Your goal:
The records below are to be duplicated character for character.

Recorded data:
□ □ □ □ □

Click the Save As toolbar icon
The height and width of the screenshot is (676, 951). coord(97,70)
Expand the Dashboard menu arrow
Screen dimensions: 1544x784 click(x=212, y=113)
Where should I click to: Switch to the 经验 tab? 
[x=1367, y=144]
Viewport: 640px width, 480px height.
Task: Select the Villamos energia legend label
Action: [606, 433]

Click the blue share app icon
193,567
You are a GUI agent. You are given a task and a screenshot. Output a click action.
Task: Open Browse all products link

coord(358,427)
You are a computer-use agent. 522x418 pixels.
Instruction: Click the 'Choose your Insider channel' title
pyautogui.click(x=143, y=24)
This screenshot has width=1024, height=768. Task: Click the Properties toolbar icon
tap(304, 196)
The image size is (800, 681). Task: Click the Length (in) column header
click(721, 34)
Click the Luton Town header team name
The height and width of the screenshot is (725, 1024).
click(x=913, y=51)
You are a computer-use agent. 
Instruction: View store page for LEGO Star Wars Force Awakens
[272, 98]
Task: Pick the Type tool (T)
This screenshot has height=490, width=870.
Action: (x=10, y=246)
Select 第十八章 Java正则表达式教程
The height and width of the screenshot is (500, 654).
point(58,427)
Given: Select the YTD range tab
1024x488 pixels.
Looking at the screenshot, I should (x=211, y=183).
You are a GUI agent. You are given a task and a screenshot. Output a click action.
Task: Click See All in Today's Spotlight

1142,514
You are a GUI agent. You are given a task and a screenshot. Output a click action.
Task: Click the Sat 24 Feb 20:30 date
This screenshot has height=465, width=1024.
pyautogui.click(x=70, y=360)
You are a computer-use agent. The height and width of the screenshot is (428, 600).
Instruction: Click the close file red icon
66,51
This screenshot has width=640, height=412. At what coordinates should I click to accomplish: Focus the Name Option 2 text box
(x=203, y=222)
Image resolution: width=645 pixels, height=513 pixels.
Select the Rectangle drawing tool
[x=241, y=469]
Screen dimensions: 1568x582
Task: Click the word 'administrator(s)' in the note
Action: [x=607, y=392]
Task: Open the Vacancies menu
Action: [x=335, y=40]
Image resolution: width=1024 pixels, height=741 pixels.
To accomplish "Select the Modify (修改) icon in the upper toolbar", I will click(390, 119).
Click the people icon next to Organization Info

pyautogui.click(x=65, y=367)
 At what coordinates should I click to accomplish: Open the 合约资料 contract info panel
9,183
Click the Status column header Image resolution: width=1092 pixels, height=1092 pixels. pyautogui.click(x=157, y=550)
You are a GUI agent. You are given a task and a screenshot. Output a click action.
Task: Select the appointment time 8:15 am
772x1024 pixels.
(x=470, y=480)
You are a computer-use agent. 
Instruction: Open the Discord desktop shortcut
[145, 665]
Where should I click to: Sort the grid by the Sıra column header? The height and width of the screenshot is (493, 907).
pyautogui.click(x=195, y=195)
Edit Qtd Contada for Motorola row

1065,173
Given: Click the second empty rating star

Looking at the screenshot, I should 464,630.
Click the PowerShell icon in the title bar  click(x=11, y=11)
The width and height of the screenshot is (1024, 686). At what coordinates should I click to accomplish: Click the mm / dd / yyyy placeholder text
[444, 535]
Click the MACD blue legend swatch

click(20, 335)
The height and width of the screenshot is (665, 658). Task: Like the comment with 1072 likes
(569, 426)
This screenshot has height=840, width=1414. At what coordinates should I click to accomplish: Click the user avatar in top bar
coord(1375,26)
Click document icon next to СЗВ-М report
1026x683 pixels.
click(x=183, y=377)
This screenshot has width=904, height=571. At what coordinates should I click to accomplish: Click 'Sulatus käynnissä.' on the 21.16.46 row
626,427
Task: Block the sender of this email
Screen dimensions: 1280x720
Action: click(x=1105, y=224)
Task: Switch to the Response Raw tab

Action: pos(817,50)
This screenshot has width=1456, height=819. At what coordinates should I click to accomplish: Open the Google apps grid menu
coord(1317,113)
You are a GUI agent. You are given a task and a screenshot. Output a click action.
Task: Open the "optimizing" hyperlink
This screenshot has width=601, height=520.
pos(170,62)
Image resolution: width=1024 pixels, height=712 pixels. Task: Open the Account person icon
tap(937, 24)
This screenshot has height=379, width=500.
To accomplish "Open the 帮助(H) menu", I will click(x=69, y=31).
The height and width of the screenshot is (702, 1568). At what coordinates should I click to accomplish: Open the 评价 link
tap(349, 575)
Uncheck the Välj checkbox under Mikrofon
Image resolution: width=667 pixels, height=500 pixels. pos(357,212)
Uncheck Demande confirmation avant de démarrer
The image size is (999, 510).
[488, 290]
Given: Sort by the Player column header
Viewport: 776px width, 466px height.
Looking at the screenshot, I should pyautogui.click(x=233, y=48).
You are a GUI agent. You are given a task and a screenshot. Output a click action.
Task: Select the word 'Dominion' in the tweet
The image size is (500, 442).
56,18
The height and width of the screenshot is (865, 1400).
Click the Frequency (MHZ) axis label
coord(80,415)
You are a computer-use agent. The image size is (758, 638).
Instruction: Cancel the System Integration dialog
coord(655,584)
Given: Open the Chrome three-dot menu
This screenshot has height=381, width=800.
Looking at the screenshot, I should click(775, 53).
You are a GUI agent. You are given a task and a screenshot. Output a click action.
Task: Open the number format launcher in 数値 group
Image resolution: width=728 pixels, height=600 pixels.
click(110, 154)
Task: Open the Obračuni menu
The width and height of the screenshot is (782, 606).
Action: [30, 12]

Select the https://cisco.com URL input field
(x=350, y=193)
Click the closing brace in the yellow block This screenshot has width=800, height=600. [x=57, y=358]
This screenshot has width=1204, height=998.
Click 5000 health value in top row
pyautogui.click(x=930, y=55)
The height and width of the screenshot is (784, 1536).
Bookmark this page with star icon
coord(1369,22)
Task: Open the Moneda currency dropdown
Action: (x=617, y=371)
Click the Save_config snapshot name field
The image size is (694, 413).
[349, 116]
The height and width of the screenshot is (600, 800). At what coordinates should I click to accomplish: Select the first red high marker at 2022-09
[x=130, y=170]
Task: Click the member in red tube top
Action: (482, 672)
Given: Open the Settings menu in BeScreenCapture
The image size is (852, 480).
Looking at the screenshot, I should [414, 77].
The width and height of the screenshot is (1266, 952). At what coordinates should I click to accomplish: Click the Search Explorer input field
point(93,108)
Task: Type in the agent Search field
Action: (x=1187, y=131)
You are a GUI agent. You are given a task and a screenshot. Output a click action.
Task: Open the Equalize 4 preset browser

□ □ □ □ □

Solution to the exercise:
Click the Save As toolbar icon
The height and width of the screenshot is (676, 951). coord(97,70)
Expand the Dashboard menu arrow
Screen dimensions: 1544x784 click(x=212, y=113)
Where should I click to: Switch to the 经验 tab? 
[x=1367, y=144]
Viewport: 640px width, 480px height.
Task: Select the Villamos energia legend label
Action: [606, 433]

Click the blue share app icon
193,567
You are a GUI agent. You are given a task and a screenshot. Output a click action.
Task: Open Browse all products link

coord(358,427)
You are a computer-use agent. 522x418 pixels.
Instruction: Click the 'Choose your Insider channel' title
pyautogui.click(x=143, y=24)
This screenshot has width=1024, height=768. Task: Click the Properties toolbar icon
tap(304, 196)
The image size is (800, 681). Task: Click the Length (in) column header
click(721, 34)
Click the Luton Town header team name
The height and width of the screenshot is (725, 1024).
click(x=913, y=51)
You are a computer-use agent. 
Instruction: View store page for LEGO Star Wars Force Awakens
[272, 98]
Task: Pick the Type tool (T)
This screenshot has height=490, width=870.
Action: (x=10, y=246)
Select 第十八章 Java正则表达式教程
The height and width of the screenshot is (500, 654).
point(58,427)
Given: Select the YTD range tab
1024x488 pixels.
Looking at the screenshot, I should (x=211, y=183).
You are a GUI agent. You are given a task and a screenshot. Output a click action.
Task: Click See All in Today's Spotlight

1142,514
You are a GUI agent. You are given a task and a screenshot. Output a click action.
Task: Click the Sat 24 Feb 20:30 date
This screenshot has height=465, width=1024.
pyautogui.click(x=70, y=360)
You are a computer-use agent. The height and width of the screenshot is (428, 600).
Instruction: Click the close file red icon
66,51
This screenshot has width=640, height=412. At what coordinates should I click to accomplish: Focus the Name Option 2 text box
(x=203, y=222)
Image resolution: width=645 pixels, height=513 pixels.
Select the Rectangle drawing tool
[x=241, y=469]
Screen dimensions: 1568x582
Task: Click the word 'administrator(s)' in the note
Action: [x=607, y=392]
Task: Open the Vacancies menu
Action: [x=335, y=40]
Image resolution: width=1024 pixels, height=741 pixels.
To accomplish "Select the Modify (修改) icon in the upper toolbar", I will click(390, 119).
Click the people icon next to Organization Info

pyautogui.click(x=65, y=367)
 At what coordinates should I click to accomplish: Open the 合约资料 contract info panel
9,183
Click the Status column header Image resolution: width=1092 pixels, height=1092 pixels. pyautogui.click(x=157, y=550)
You are a GUI agent. You are given a task and a screenshot. Output a click action.
Task: Select the appointment time 8:15 am
772x1024 pixels.
(x=470, y=480)
You are a computer-use agent. 
Instruction: Open the Discord desktop shortcut
[145, 665]
Where should I click to: Sort the grid by the Sıra column header? The height and width of the screenshot is (493, 907).
pyautogui.click(x=195, y=195)
Edit Qtd Contada for Motorola row

1065,173
Given: Click the second empty rating star

Looking at the screenshot, I should 464,630.
Click the PowerShell icon in the title bar  click(x=11, y=11)
The width and height of the screenshot is (1024, 686). At what coordinates should I click to accomplish: Click the mm / dd / yyyy placeholder text
[444, 535]
Click the MACD blue legend swatch

click(20, 335)
The height and width of the screenshot is (665, 658). Task: Like the comment with 1072 likes
(569, 426)
This screenshot has height=840, width=1414. At what coordinates should I click to accomplish: Click the user avatar in top bar
coord(1375,26)
Click document icon next to СЗВ-М report
1026x683 pixels.
click(x=183, y=377)
This screenshot has width=904, height=571. At what coordinates should I click to accomplish: Click 'Sulatus käynnissä.' on the 21.16.46 row
626,427
Task: Block the sender of this email
Screen dimensions: 1280x720
Action: click(x=1105, y=224)
Task: Switch to the Response Raw tab

Action: pos(817,50)
This screenshot has width=1456, height=819. At what coordinates should I click to accomplish: Open the Google apps grid menu
coord(1317,113)
You are a GUI agent. You are given a task and a screenshot. Output a click action.
Task: Open the "optimizing" hyperlink
This screenshot has width=601, height=520.
pos(170,62)
Image resolution: width=1024 pixels, height=712 pixels. Task: Open the Account person icon
tap(937, 24)
This screenshot has height=379, width=500.
To accomplish "Open the 帮助(H) menu", I will click(x=69, y=31).
The height and width of the screenshot is (702, 1568). At what coordinates should I click to accomplish: Open the 评价 link
tap(349, 575)
Uncheck the Välj checkbox under Mikrofon
Image resolution: width=667 pixels, height=500 pixels. pos(357,212)
Uncheck Demande confirmation avant de démarrer
The image size is (999, 510).
[488, 290]
Given: Sort by the Player column header
Viewport: 776px width, 466px height.
Looking at the screenshot, I should pyautogui.click(x=233, y=48).
You are a GUI agent. You are given a task and a screenshot. Output a click action.
Task: Select the word 'Dominion' in the tweet
The image size is (500, 442).
56,18
The height and width of the screenshot is (865, 1400).
Click the Frequency (MHZ) axis label
coord(80,415)
You are a computer-use agent. The image size is (758, 638).
Instruction: Cancel the System Integration dialog
coord(655,584)
Given: Open the Chrome three-dot menu
This screenshot has height=381, width=800.
Looking at the screenshot, I should click(775, 53).
You are a GUI agent. You are given a task and a screenshot. Output a click action.
Task: Open the number format launcher in 数値 group
Image resolution: width=728 pixels, height=600 pixels.
click(110, 154)
Task: Open the Obračuni menu
The width and height of the screenshot is (782, 606).
Action: [30, 12]

Select the https://cisco.com URL input field
(x=350, y=193)
Click the closing brace in the yellow block This screenshot has width=800, height=600. [x=57, y=358]
This screenshot has width=1204, height=998.
Click 5000 health value in top row
pyautogui.click(x=930, y=55)
The height and width of the screenshot is (784, 1536).
Bookmark this page with star icon
coord(1369,22)
Task: Open the Moneda currency dropdown
Action: (x=617, y=371)
Click the Save_config snapshot name field
The image size is (694, 413).
[349, 116]
The height and width of the screenshot is (600, 800). At what coordinates should I click to accomplish: Select the first red high marker at 2022-09
[x=130, y=170]
Task: Click the member in red tube top
Action: (482, 672)
Given: Open the Settings menu in BeScreenCapture
The image size is (852, 480).
Looking at the screenshot, I should [414, 77].
The width and height of the screenshot is (1266, 952). At what coordinates should I click to accomplish: Click the Search Explorer input field
point(93,108)
Task: Type in the agent Search field
Action: (x=1187, y=131)
You are a GUI agent. You are given a task and a screenshot. Output a click action.
Task: Open the Equalize 4 preset browser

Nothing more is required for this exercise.